___ Texto ___

Oración Colecta: Dios nuestro, protector de los que esperan en ti, fuera de quien nada tiene valor ni santidad; acrecienta sobre nosotros tu misericordia, para que, bajo tu guía providente, usemos los bienes pasajeros de tal modo que ya desde ahora podamos adherirnos a los eternos. Por nuestro Señor Jesucristo tu Hijo, que vive y reina contigo en la unidad del Espíritu Santo y es Dios por los siglos de los siglos.

 

Del libro del Génesis 18,20-21.23-32

El Señor dijo: “El clamor contra Sodoma y Gomorra es tan grande, y su pecado tan grave, que debo bajar a ver si sus acciones son realmente como el clamor que ha llegado hasta mí. Si no es así, lo sabré”. Entonces Abraham se le acercó y le dijo: “¿Así que vas a exterminar al justo junto con el culpable? Tal vez haya en la ciudad cincuenta justos. ¿Y Tú vas a arrasar ese lugar, en vez de perdonarlo por amor a los cincuenta justos que hay en él? ¡Lejos de ti hacer semejante cosa! ¡Matar al justo juntamente con el culpable, haciendo que los dos corran la misma suerte! ¡Lejos de ti! ¿Acaso el Juez de toda la tierra no va a hacer justicia?” El Señor respondió: “Si encuentro cincuenta justos en la ciudad de Sodoma, perdonaré a todo ese lugar en atención a ellos”. Entonces Abraham dijo: “Yo, que no soy más que polvo y ceniza, tengo el atrevimiento de dirigirme a mi Señor. Quizá falten cinco para que los justos lleguen a cincuenta. Por esos cinco ¿vas a destruir toda la ciudad?” “No la destruiré si encuentro allí cuarenta y cinco”, respondió el Señor. Pero Abraham volvió a insistir: “Quizá no sean más de cuarenta”. Y el Señor respondió: “No lo haré por amor a esos cuarenta”. “Por favor, dijo entonces Abraham, que mi Señor no lo tome a mal si continúo insistiendo. Quizá sean solamente treinta”. Y el Señor respondió: “No lo haré si encuentro allí a esos treinta”. Abraham insistió: “Una vez más, me tomo el atrevimiento de dirigirme a mi Señor. Tal vez no sean más que veinte”. “No la destruiré en atención a esos veinte”, declaró el Señor. “Por favor, dijo entonces Abraham, que mi Señor no se enoje si hablo por última vez. Quizá sean solamente diez”. “En atención a esos diez, respondió, no la destruiré”.

 

Salmo responsorial:  Sal 137,1-3.6-7a.7c-8

R/ Cuando te invoqué me escuchaste, Señor.

___

Según el texto, ¿qué número de justos propone Abraham la última vez que habla con el Señor? El material que aparece a continuación procede de una fuente distinta.

___ Información extraída ___

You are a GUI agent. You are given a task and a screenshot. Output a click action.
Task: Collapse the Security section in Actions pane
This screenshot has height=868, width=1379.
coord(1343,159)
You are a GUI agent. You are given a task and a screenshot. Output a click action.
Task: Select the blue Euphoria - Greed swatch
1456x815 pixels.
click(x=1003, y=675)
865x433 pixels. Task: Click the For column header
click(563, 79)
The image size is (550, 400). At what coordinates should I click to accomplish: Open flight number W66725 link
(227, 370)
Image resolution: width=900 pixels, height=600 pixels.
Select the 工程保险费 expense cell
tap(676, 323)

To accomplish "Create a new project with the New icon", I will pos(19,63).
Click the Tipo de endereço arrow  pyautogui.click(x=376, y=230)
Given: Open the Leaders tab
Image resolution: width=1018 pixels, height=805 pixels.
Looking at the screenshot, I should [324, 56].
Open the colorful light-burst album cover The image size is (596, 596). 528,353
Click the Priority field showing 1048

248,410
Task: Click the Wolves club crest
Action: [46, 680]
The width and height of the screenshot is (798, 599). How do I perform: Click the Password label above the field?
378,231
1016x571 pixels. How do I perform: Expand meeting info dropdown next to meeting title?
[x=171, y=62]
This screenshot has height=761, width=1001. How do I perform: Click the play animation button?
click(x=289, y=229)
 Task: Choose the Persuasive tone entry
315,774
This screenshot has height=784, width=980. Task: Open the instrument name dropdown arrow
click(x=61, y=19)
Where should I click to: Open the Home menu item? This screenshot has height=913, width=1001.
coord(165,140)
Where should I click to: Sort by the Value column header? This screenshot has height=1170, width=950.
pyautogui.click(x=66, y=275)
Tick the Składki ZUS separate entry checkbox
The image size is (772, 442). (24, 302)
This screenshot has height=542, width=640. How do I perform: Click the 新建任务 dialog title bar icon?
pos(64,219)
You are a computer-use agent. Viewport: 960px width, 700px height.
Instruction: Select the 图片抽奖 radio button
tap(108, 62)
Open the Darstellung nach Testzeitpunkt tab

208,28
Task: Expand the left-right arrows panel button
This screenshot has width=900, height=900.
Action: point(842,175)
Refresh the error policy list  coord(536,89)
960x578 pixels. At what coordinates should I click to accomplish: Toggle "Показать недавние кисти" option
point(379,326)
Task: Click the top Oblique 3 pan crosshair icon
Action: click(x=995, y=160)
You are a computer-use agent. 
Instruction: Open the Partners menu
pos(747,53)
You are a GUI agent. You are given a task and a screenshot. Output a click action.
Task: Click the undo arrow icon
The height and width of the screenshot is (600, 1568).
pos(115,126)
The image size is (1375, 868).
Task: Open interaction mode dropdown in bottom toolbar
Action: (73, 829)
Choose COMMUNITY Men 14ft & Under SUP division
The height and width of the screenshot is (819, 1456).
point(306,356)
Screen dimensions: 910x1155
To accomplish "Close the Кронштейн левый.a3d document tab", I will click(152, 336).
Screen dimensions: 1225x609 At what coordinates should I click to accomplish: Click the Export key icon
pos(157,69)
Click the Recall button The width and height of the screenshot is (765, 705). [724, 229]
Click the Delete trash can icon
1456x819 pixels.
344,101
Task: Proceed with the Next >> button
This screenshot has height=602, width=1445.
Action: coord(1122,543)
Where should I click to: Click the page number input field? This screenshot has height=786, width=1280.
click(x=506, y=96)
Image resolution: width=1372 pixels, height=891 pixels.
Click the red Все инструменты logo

___

■ Solución de la tarea: Abraham propone que quizá sean solamente diez justos.